Congress decides the Constitution will have amendments (1789)

 

If you ask most Americans to name something in the Constitution, there’s a good chance they’d name one of the first ten amendments, better known as the Bill of Rights. They might single out the freedom of speech or religion, or the right to bear arms, or prohibitions against cruel and unusual punishment. But before the Founders could determine which rights to safeguard, they first had to decide how amendments would be added. In August of 1789, debate broke out in the First Federal Congress over this very issue. James Madison preferred that amendments be seamlessly integrated into the text, while Roger Sherman fought to have them added at the end like an appendix.
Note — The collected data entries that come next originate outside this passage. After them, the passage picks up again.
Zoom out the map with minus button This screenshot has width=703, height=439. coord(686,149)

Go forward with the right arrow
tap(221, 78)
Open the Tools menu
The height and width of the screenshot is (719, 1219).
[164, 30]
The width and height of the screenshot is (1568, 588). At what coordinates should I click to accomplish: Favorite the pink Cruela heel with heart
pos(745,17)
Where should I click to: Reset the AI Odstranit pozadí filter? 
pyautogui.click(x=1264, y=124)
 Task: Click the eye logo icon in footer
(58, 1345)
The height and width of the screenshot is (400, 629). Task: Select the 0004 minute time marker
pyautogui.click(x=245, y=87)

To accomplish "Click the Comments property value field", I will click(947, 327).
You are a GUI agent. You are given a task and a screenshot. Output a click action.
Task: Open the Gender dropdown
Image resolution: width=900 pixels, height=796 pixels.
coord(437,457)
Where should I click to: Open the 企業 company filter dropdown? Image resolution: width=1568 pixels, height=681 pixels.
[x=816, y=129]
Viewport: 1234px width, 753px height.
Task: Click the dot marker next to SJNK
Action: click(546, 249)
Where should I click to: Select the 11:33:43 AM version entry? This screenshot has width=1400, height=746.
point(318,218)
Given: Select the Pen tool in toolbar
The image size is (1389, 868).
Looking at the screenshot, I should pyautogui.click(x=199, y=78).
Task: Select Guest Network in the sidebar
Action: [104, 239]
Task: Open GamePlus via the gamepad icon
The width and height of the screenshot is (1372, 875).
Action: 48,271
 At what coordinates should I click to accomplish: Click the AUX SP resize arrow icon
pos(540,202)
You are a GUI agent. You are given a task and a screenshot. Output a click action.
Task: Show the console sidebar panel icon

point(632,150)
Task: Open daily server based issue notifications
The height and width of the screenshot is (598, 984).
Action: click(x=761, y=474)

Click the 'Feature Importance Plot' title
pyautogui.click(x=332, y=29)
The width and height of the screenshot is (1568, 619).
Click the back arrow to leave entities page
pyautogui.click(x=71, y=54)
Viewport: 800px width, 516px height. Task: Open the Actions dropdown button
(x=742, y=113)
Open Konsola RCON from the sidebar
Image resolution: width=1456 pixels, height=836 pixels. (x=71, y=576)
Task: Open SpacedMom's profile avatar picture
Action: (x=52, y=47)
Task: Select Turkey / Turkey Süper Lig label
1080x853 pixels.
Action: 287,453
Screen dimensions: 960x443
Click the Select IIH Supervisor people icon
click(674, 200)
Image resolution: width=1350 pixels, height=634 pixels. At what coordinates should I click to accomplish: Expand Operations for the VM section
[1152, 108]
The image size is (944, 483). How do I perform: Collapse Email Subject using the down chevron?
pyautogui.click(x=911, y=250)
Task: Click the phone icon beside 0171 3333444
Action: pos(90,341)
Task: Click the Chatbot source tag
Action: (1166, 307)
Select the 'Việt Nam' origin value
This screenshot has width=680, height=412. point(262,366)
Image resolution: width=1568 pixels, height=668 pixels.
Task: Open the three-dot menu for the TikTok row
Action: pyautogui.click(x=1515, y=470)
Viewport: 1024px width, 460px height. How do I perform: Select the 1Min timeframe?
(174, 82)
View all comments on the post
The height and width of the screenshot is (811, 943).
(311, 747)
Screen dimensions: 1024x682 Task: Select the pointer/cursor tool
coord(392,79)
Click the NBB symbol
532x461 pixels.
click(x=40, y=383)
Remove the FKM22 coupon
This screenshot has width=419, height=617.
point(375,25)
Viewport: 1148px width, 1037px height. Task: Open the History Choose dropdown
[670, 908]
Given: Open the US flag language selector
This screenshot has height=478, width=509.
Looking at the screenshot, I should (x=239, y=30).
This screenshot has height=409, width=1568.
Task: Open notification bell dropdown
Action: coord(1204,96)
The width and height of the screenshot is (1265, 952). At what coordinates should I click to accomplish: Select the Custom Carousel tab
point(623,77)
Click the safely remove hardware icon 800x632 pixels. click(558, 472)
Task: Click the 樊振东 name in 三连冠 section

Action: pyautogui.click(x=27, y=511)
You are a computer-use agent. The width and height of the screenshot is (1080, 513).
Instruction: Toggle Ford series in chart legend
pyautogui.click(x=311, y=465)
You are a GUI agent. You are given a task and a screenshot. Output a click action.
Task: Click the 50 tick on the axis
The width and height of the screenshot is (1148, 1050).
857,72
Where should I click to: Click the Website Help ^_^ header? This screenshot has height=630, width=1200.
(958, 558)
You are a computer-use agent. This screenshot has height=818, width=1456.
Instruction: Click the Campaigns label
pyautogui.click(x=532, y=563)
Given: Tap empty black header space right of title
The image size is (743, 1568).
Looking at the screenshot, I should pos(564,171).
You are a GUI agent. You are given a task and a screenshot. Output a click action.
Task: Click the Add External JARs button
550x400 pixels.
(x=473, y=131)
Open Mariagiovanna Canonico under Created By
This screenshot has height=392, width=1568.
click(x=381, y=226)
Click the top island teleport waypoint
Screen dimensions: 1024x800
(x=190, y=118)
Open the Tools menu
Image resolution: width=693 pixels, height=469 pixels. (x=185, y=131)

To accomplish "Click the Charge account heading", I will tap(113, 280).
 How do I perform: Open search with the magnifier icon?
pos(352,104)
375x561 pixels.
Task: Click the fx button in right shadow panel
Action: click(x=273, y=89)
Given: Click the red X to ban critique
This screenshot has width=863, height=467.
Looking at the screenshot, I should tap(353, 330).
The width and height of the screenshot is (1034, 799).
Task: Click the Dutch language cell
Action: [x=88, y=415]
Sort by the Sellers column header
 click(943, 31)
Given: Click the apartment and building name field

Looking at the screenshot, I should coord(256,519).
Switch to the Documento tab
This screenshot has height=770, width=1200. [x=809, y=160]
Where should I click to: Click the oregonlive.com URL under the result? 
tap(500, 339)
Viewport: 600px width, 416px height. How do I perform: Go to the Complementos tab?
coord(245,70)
Madison lost this fight — with enormous ramifications for the way we see and understand the Constitution today. Had Madison prevailed, there would be no First or Second Amendment; their various previsions would have simply been scattered throughout Article I. Moreover, there would be no “Bill of Rights” at all. It would take well over a century before Americans identified the first amendments in this now-famous way. Only because they were set apart, textually and visually, from the first seven articles was this ever possible.

Jonathan Gienapp, an assistant professor of history at Stanford, is the author of The Second Creation: Fixing the American Constitution in the Founding Era.